Reputation: 17
I am a beginner in R and wanted to know if there is any way to convert multiple vectors/variables into a desired 'class' (e.g. 3 variables within a dataset are factors, and I want to convert these 3 into numerical variables in one go).
Below is the dataset which contains columns "Product"
as chr
and the remaining columns as factor
s, however I want to keep "Product"
and "Month"
as character and "Sales"
and "Profit"
as numeric.
str(Conditional_function_IVY)
'data.frame': 100 obs. of 4 variables:
$ Product: chr "Bellen" "Bellen" "Sunshine" "Sunset" ...
$ Month : Factor w/ 12 levels "April","August",..: 5 5 5 5 5 5 5 5 4 4 ...
$ Sales : Factor w/ 88 levels " ? 501.00 "," ? 504.00 ",..: 8 13 64 16 55 78 81 29 2 52 ...
$ Profit : Factor w/ 65 levels " ? 100.00 "," ? 101.00 ",..: 44 34 5 15 39 16 37 38 65 56 ...
I've done it in the following way but it consumes a lot of time, hence I am wondering if there is any way which would let me do this in one go.
Conditional_function_IVY$Month=as.character(Conditional_function_IVY$Month)
> Conditional_function_IVY$Sales=as.numeric(Conditional_function_IVY$Sales)
> Conditional_function_IVY$Profit=as.numeric(Conditional_function_IVY$Profit)
> str(Conditional_function_IVY)
'data.frame': 100 obs. of 4 variables:
$ Product: chr "Bellen" "Bellen" "Sunshine" "Sunset" ...
$ Month : chr "January" "January" "January" "January" ...
$ Sales : num 8 13 64 16 55 78 81 29 2 52 ...
$ Profit : num 44 34 5 15 39 16 37 38 65 56 ...
Upvotes: 1
Views: 124
Reputation: 145775
I like Kevin's approach, except that I dislike the copy/paste/editing of as.numeric(gsub("[^0-9.]", "", as.character(...))

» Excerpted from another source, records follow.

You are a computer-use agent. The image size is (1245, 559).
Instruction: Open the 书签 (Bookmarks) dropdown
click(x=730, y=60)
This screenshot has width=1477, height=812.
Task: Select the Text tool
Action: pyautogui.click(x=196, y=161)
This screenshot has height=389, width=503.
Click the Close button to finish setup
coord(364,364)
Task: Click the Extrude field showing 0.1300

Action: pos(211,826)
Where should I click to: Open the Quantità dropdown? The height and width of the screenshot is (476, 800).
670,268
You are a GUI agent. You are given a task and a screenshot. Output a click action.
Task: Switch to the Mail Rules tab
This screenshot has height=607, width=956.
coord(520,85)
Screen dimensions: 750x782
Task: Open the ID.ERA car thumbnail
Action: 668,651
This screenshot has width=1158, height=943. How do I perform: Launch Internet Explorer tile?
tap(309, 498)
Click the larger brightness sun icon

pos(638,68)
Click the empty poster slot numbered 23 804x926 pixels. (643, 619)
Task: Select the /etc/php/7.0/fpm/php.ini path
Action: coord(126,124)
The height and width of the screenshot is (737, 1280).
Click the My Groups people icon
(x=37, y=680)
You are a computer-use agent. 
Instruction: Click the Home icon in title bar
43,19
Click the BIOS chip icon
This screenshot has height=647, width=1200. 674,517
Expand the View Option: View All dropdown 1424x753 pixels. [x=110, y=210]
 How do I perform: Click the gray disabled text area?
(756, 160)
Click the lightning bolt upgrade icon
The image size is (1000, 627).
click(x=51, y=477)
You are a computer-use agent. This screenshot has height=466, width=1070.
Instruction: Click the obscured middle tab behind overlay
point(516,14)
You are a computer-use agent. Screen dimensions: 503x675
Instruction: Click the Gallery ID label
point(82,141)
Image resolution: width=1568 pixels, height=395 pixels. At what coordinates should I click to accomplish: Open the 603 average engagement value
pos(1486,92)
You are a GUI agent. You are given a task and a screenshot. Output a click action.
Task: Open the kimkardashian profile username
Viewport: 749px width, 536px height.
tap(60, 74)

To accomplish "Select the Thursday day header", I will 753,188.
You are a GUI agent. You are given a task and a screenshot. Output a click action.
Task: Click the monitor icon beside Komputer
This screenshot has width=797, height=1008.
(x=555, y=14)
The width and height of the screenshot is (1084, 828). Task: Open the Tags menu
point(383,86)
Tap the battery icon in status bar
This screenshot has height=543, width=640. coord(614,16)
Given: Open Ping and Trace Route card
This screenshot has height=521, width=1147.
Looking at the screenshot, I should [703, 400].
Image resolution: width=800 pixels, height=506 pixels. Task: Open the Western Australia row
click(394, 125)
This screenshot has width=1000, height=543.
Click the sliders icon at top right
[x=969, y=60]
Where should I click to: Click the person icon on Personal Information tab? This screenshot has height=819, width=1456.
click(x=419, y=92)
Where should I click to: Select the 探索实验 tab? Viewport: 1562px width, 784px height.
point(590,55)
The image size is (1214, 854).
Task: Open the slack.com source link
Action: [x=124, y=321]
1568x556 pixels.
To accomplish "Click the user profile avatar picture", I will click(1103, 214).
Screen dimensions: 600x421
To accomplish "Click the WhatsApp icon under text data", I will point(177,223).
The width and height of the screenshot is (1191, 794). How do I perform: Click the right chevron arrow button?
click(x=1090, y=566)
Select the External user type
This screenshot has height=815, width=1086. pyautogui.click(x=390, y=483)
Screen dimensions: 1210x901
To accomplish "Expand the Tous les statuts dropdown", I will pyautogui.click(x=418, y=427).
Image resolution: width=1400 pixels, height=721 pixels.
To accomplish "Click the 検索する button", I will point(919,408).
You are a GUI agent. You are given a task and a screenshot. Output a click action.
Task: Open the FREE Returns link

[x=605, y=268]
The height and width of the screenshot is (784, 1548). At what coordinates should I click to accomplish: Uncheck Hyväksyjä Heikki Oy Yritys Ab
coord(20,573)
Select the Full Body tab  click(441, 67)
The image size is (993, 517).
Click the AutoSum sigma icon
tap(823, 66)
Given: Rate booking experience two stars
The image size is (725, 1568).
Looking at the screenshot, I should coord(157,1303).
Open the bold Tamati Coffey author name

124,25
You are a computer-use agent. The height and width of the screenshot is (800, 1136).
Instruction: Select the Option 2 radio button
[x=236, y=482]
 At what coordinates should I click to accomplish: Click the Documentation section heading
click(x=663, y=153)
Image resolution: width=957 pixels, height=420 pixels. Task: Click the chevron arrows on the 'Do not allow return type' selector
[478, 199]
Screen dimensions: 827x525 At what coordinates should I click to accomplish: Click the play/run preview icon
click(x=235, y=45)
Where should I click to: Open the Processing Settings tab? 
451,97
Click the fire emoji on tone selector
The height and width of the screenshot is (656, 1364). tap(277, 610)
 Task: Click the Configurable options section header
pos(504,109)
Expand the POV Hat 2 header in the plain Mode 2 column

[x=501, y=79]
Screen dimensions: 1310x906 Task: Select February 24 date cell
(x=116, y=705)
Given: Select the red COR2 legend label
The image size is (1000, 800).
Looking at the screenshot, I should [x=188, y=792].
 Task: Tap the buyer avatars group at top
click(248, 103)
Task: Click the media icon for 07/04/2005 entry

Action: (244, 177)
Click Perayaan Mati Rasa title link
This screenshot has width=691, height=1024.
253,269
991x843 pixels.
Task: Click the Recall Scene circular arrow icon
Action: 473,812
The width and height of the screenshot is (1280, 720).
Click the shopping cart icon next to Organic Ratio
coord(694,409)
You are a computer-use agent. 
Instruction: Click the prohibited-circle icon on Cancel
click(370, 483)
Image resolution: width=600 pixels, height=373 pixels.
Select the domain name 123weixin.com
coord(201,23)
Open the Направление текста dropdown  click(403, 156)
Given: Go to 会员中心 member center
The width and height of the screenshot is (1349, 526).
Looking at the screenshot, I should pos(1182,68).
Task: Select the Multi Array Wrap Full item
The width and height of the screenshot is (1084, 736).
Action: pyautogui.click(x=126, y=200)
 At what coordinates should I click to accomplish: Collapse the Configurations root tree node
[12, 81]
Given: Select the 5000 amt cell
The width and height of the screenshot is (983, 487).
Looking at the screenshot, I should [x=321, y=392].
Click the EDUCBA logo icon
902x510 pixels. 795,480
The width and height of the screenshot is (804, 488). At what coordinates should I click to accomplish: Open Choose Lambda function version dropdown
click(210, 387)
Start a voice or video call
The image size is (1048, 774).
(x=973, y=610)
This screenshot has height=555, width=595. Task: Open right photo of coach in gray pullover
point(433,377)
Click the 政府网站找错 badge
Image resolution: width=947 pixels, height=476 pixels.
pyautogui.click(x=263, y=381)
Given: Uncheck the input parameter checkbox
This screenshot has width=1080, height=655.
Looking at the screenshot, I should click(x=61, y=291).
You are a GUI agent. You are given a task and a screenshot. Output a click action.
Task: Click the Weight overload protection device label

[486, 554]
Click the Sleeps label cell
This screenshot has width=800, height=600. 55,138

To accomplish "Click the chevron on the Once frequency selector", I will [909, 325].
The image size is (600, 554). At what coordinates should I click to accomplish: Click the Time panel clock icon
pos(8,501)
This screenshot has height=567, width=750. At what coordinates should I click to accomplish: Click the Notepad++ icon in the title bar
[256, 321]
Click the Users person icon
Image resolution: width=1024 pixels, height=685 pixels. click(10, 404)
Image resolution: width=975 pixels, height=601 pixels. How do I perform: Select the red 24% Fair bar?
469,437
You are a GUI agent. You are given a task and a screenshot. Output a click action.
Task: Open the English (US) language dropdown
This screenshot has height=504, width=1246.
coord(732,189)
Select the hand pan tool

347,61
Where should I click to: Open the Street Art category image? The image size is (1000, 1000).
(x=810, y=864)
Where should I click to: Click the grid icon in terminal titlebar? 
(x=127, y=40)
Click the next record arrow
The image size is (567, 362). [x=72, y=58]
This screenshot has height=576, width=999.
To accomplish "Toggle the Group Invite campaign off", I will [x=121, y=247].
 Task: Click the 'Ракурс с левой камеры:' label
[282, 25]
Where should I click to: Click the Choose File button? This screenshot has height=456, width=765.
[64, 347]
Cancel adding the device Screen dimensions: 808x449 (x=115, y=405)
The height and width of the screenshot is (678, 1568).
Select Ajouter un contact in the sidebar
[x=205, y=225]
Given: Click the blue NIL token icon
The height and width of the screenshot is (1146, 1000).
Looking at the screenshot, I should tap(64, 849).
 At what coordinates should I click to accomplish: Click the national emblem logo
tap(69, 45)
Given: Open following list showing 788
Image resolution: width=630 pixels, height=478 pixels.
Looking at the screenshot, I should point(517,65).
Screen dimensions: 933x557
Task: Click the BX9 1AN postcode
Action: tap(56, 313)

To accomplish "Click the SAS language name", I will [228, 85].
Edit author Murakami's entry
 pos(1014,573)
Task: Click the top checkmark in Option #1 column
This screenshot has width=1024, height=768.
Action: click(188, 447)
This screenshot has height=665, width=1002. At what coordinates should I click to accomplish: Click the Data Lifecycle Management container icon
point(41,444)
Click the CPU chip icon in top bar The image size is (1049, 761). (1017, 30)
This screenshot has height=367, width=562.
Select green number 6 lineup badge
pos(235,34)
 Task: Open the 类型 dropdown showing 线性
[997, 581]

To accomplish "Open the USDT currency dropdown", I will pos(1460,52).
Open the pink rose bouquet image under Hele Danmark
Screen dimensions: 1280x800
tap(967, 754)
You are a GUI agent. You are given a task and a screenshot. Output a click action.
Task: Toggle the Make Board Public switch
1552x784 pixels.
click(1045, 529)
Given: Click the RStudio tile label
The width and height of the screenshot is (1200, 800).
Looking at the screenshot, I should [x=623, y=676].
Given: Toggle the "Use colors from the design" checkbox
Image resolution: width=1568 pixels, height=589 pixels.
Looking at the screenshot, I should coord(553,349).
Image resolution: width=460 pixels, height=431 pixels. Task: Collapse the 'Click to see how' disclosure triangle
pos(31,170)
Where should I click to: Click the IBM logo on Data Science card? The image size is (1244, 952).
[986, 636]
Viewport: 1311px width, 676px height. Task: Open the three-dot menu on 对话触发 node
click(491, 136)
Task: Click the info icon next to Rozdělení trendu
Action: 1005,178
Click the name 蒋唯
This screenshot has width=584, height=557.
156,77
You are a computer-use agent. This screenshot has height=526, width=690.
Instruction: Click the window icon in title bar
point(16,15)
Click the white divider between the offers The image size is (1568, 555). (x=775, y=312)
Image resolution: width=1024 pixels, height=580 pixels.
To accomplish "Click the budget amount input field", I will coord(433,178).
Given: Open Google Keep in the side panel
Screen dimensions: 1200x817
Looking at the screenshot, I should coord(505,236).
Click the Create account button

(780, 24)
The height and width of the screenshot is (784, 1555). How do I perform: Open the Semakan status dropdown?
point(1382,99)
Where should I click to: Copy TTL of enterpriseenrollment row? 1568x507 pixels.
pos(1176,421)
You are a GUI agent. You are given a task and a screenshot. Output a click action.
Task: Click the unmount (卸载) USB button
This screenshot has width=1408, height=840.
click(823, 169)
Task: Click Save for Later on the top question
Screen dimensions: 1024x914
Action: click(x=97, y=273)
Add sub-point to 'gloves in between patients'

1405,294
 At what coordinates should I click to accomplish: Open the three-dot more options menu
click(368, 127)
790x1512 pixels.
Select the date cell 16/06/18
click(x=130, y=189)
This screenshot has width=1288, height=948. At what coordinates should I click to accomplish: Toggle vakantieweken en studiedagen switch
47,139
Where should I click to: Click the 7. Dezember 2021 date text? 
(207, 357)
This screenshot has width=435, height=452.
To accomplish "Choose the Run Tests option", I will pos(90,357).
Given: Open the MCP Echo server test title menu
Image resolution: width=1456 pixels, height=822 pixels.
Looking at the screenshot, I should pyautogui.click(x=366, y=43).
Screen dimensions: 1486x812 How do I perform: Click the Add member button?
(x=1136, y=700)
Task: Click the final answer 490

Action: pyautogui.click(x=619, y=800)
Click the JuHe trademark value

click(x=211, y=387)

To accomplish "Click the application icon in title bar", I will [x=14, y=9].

. If you had even 10 columns this would be tedious, if you had 100 columns it would be utterly impractical. I would define a little utility functon and do something like this:
# define helper function
sub_convert = function(x) as.numeric(gsub("[^0-9.]", "", as.character(...))
# using base R
to_convert = names(Conditional_function_IVY)[sapply(Conditional_function_IVY, is.factor)]
Conditional_function_IVY[to_convert] = lapply(
Conditional_function_IVY[to_convert],
sub_convert
)
# or using dplyr
library(dplyr)
Conditional_function_IVY = mutate_if(
Conditional_function_IVY,
is.factor,
sub_convert
)
This scales better and also has the advantage that if you need to tweak the sub_convert
function you only need to edit it in one place, instead of every time it is used.
Upvotes: 1
Reputation: 6264
The best way of fixing this is at the time of date frame creation/import, more modern approaches from the tidyverse such as readr
and tibble
deal well with guessing column types and don't convert automatically to factor.
If that is not an option for you then you can transform with dplyr::mutate
quite simply.
library(magrittr)
library(dplyr)
Conditional_function_IVY %<>%
mutate(
Month = as.character(Month),
Sales = as.numeric(as.character(Sales)),
Profit = as.numeric(as.character(Profit))
)
However, I notice you have some very strange values visible in your structure where your numeric values are stored. These could be stripped back to numeric using gsub
.
e.g. as.numeric(gsub("[^0-9.]", "", " ? 501.00 ")) # [1] 501
Using the two rows of your own data that I can derive from your question.
Conditional_function_IVY <- data.frame(
Product = rep("Bellen", 2),
Month = c("April", "August"),
Sales = c(" ? 501.00 ", " ? 504.00 "),
Profit = c(" ? 100.00 ", " ? 101.00 ")
)
Conditional_function_IVY %>%
mutate(
Month = as.character(Month),
Sales = as.numeric(gsub("[^0-9.]", "", as.character(Sales))),
Profit = as.numeric(gsub("[^0-9.]", "", as.character(Profit)))
)
# Product Month Sales Profit
# 1 Bellen April 501 100
# 2 Bellen August 504 101
Upvotes: 1